Targeting Ability of c(RGDyK)-Functionalized Nanoparticles is Inhibited by Protein Coronas

Abstract

Nanoparticles functionalized with targeting ligands have been proposed as effective carriers for the selective delivery of diagnostic or therapeutic reagents to desired locations in the body. However protein coronas formed on the surface of such functionalized nanoparticles may affect their targeting efficiency when introduced into physiological environment. Here, Zinc Doped Iron Oxide Nanoparticles (Zn_0.4Fe_2.6O₄ NPs) were prepared, and functionalized with Cyclic arginine-glycine-aspartic Acid (c(RGDyK)) peptide to target U87MG cells. To investigate the effect of protein coronas on targeting efficiency, qualitative and quantitative approaches were utilized to compare the cellular uptake of nanoparticles pre-coated with or without bovine serum albumin (BSA). The results demonstrated that the specific particle-cell association was dramatically inhibited by protein coronas, indicating that the absorbed protein coronas could mask the targeting ligands on the surface of the nanoparticles and resulted in a considerable reduction in the functional targeting ability. This study provides novel insights into the significance of functionalized particles with a particular physiological environment.

Keywords

Cyclic RGD peptide, Magnetic nanoparticles, Protein corona, Targeting ability

Introduction

Particle-cell associations were extensively studied by numerous researchers in terms of corona formations on the nanoparticles surface [1-3]. Physicochemical properties of nanoparticles such as iron oxide [4], zinc oxide [5], titanium dioxide [6], silica [7] and gold [8] have been shown to profoundly influence the composition of the forming protein corona. And thus, the interactions of nanoparticles with cells and tissues are determined directly by this protein "corona" rather than the intrinsic properties of the nanoparticles [9]. From this point of view, the protein coronas could influence cellular uptake and trafficking of the nanoparticles [10] even with particle internalization, biodistribution and the clearance processes in vivo [11]. For instance, in order to deliver the nanoparticles to the binding target effectively, the nanoparticles were modified to avoid absorbing opsonization by phagocytes and detection by the immune system [12]. Surface modification of polymeric nanoparticles with poly(ethylene glycol) (PEG) has been proven to effectively reduce the absorption of opsonins, particularly IgG and complement [13]. Polysorbate 80-coated nanoparticles become spontaneously covered by dysopsonins such as apolipoproteins from the blood after injection, achieving long-circulating in the bloodstream and promoting nanoparticles to cross the blood-brain barrier [14]. In addition, the protein corona can also improve the therapeutic effect [15] and reduce the potential toxic effects of the high risk nanoparticles [16].

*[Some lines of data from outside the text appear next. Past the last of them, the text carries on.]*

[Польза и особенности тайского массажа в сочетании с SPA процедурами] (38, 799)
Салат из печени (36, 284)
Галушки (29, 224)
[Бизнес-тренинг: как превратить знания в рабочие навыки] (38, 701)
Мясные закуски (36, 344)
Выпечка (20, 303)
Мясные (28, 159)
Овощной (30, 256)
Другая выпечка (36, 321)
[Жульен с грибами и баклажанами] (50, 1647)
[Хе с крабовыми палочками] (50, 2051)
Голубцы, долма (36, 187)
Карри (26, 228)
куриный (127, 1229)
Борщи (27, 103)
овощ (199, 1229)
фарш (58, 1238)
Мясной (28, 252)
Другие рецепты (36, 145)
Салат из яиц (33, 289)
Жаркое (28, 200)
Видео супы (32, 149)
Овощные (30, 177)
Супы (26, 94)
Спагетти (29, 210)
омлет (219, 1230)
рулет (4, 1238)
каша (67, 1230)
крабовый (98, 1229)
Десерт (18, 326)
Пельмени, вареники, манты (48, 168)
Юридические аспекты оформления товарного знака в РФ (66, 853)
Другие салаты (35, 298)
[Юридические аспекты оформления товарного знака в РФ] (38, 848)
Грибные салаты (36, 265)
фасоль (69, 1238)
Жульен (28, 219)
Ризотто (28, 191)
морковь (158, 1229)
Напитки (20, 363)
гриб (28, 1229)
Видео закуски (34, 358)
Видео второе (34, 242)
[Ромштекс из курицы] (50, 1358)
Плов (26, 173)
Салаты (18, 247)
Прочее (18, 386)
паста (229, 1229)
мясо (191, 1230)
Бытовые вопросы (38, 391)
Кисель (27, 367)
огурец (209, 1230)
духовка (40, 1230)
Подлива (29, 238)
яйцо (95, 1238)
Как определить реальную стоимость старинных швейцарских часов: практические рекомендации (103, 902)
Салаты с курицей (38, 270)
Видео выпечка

Targeting is an approach that can enhance the efficacy of cancer diagnosis and therapy by increasing the dose at the intended locations, thereby reducing the side effects in the bystander tissues [17]. Among the known approaches, active targeting is becoming increasingly prominent. Active targeting via specific ligands, such as proteins, antibodies or small biomolecules, can be recognized by the overexpressed receptors in the target cells [18]. Cyclic arginine-glycine-aspartic acid (c(RGDyK), y: tyrosine, K: lysine) peptides have been used to specifically bind to the overexpressed integrin α_νβ₃ on various tumor cells or on the tumor microvasculature [19-21]. Therefore, c(RGDyK) peptide was conjugated onto the ultrasmall superparamagnetic iron oxide nanocarriers to facilitate the uptake of the nanosystem by cancer cells such as glioblastomas [22,23].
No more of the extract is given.